**EXTRAIT DU TEXTE**.
────────────────────────────────────────

Bob Dylan, Prix Nobel de littérature 2016 ? Personnage de François Bon, avant tout

Dylan Street Art Paris © Christine Marcandier

Bob Dylan vient de recevoir le prix Nobel de littérature 2016. Au-delà de la surprise sur le moment (même si son nom revenait depuis des années parmi les favoris), du ballon de baudruche de la soi disant modernité qu’il y aurait à couronner la chanson (dont les liens avec la littérature remontent à la nuit des temps…), Bob Dylan, donc, ou comme l’écrivait François Bon qui donne peut-être là les clés de ce choix : « Dylan comme masque obscur de nous-mêmes.
Des vies comme celles de Bob Dylan sont des dépôts où condense toute une époque, un miroir des questions que se pose une société sur elle-même, mais qui ne se révèle que rétrospectivement ».

bon-dylan_0L’objet du livre que François Bon a consacré à Bob Dylan est double, il est un croisement de l’Histoire des États-Unis, sociale, politique (la guerre froide, le mouvement des Droits civiques) et de celle d’un homme, Robert Zimmerman devenu Bob Dylan, un homme qui est une « énigme », donnée à lire à travers un « portrait d’artiste ».

« Dylan a constamment séparé sa vie privée et sa vie de musicien, mais c’est où elles interfèrent qu’il faut chercher comment il a su tant catalyser de ce que nous ne savions pas dire ».

Le travail de François Bon est, à proprement parler, archéologique. Il repose tant sur des documents publiés (les disques de Dylan, ses Chroniques qui explorent un itinéraire personnel et musical, des biographies existantes, des articles et interviews, le film de Scorsese, No Direction Home) que sur des archives plus souterraines et des «blancs».

────────────────────────────────────────

**MATÉRIEL FOURNI**.
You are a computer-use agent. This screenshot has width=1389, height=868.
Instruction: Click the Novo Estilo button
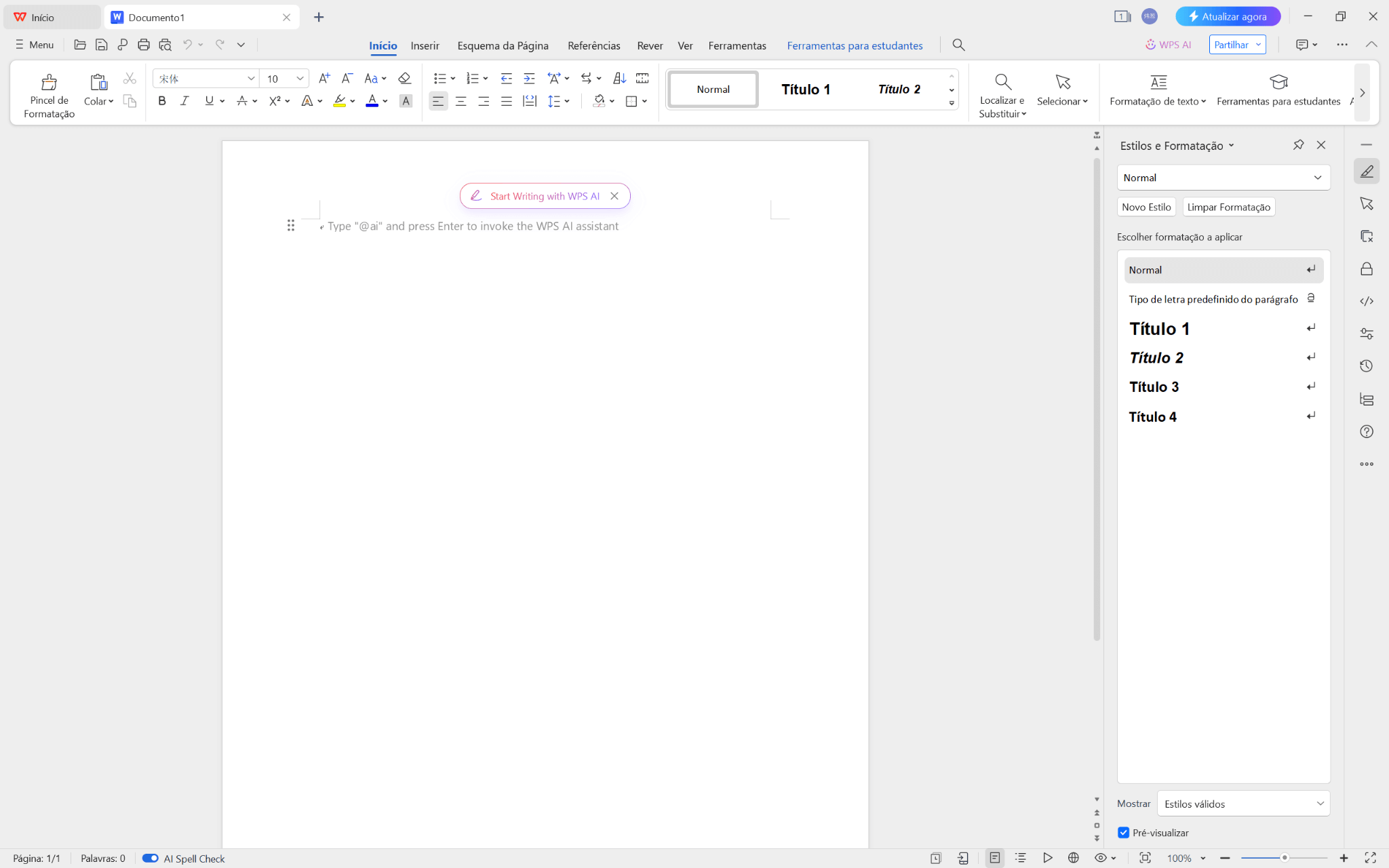[1146, 207]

────────────────────────────────────────

**EXERCICES**.
1/ Parmi les documents publiés sur lesquels repose le travail de François Bon, quel film de Scorsese l'article sur Bob Dylan cite-t-il ?
2/ D'après l'article sur Bob Dylan, ces affirmations sont-elles justes ? Réponds par oui ou non pour chacune, en citant les mots du texte qui tranchent.
(a) Le livre de François Bon croise l'histoire des États-Unis et celle d'un homme.
(b) Le nom de Dylan ne figurait jamais parmi les favoris du prix.
(c) Dylan a toujours mêlé sa vie privée et sa vie de musicien.
3/ Mets à jour le passage de l'article sur Bob Dylan qui commence par « Bob Dylan, Prix » et se termine par « obscur de nous-mêmes. », en remplaçant « la chanson » par « la musique populaire ».

**RÉPONSES PAR EXERCICE**.
1/ No Direction Home.

2/
(a) Oui : « il est un croisement de l’Histoire des États-Unis, sociale, politique (la guerre froide, le mouvement des Droits civiques) et de celle d’un homme ».
(b) Non : « même si son nom revenait depuis des années parmi les favoris ».
(c) Non : « Dylan a constamment séparé sa vie privée et sa vie de musicien ».

3/
Bob Dylan, Prix Nobel de littérature 2016 ? Personnage de François Bon, avant tout

Dylan Street Art Paris © Christine Marcandier

Bob Dylan vient de recevoir le prix Nobel de littérature 2016. Au-delà de la surprise sur le moment (même si son nom revenait depuis des années parmi les favoris), du ballon de baudruche de la soi disant modernité qu’il y aurait à couronner la musique populaire (dont les liens avec la littérature remontent à la nuit des temps…), Bob Dylan, donc, ou comme l’écrivait François Bon qui donne peut-être là les clés de ce choix : « Dylan comme masque obscur de nous-mêmes.